A Series Of Unfortunate Events: A Case Of Viral Meningitis Secondary To Orbital Apex Syndrome Secondary To Herpes Zoster Ophthalmicus With Herpes Zoster Keratouveitis
Published 2023 - 41st Congress of the ESCRS
Reference: PO0143 | Type: Case report | DOI: 10.82333/p2nn-hw90
Authors: Gillian Louise Lorenzo Saquian* 1
1Ophthalmology,East Avenue Medical Center,Quezon City,Philippines
Orbital apex syndrome is a rare neuro-ophthalmic manifestation of herpes zoster virus infection. Two of its consequences if left untreated are viral meningitis and cerebrovascular disease. Early diagnosis and treatment of herpes zoster ophthalmicus is crucial so as to avoid more life-threatening systemic and neurologic complications.
The setting of this case is at the East Avenue Medical Center- DOH Eye Center, a tertiary government hospital in Diliman, Quezon City, Metro Manila, Philippines.

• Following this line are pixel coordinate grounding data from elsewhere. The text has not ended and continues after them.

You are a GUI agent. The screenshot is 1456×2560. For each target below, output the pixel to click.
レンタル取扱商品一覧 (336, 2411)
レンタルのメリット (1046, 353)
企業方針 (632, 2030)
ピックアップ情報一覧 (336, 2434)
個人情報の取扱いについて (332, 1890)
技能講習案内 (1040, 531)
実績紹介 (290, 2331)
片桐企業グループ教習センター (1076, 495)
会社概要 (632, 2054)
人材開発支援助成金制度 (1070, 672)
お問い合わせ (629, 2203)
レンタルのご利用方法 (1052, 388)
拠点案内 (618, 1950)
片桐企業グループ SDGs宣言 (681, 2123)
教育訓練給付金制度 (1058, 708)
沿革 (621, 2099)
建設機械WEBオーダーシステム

This is a case of a 74 year old female who consulted for vesicular rashes on the right periocular area. History revealed that two weeks prior to consult, patient noted appearance of vesicular, painful rashes on her forehead, right periorbital area, extending to the tip of her nose. She applied an herbal topical concoction and applied it on the affected areas. Interval history revealed gradual loss of vision on the right eye, appearance of right conjunctival redness, ptosis, and inability to move the right eye.
Patient consulted the emergency room and physical examination revealed presence of no light perception on the right eye, complete ptosis, a non-reactive pupil, and spontaneous hyphema. Neurologic exam revealed decrease in sensorium and sensorimotor weakness on the right side of the body. Neuro-imaging findings revealed presence cavernous sinus thrombosis. Lumbar tap was done revealing elevated protein and lymphocytes. Ultrasound biomicroscopy revealed normal anterior chamber structures of the right eye. She was managed as a case of Viral Meningitis secondary to Orbital Apex Syndrome secondary to Herpes Zoster Ophthalmicus. Topical Acyclovir eye gel was started, Pregabalin for pain, and intravenous Acyclovir. On the third hospital week, patient was noted to have improvement of skin lesions, resolution of hyphema, improved sensorimotor strength, and better sensorium. However, the loss of vision, ptosis, and inability to move the right eye persisted.
It is necessary to consider the possibility of Orbital Apex Syndrome development in HZO. Furthermore, properly grasping the status of viral inflammation by cerebrospinal fluid examination and MRI examination will help select a treatment method. Prompt treatment is advised so as to avoid systemic complications.